Somewhere below is a line with "You are a GUI" and, later, a line with "Open the icon library dropdown"; repeat those two lines and all the lines between them, exactly as they are.

□ □ □ □ □

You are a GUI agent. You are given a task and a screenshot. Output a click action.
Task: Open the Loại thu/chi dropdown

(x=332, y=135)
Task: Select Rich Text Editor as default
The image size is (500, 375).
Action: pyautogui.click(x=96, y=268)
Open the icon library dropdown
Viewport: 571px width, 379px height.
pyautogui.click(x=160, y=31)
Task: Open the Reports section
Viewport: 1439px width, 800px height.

□ □ □ □ □

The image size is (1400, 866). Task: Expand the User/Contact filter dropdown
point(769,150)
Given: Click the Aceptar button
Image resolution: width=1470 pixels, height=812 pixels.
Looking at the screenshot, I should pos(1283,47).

□ □ □ □ □

OUTPUT:
You are a GUI agent. You are given a task and a screenshot. Output a click action.
Task: Open the Loại thu/chi dropdown

(x=332, y=135)
Task: Select Rich Text Editor as default
The image size is (500, 375).
Action: pyautogui.click(x=96, y=268)
Open the icon library dropdown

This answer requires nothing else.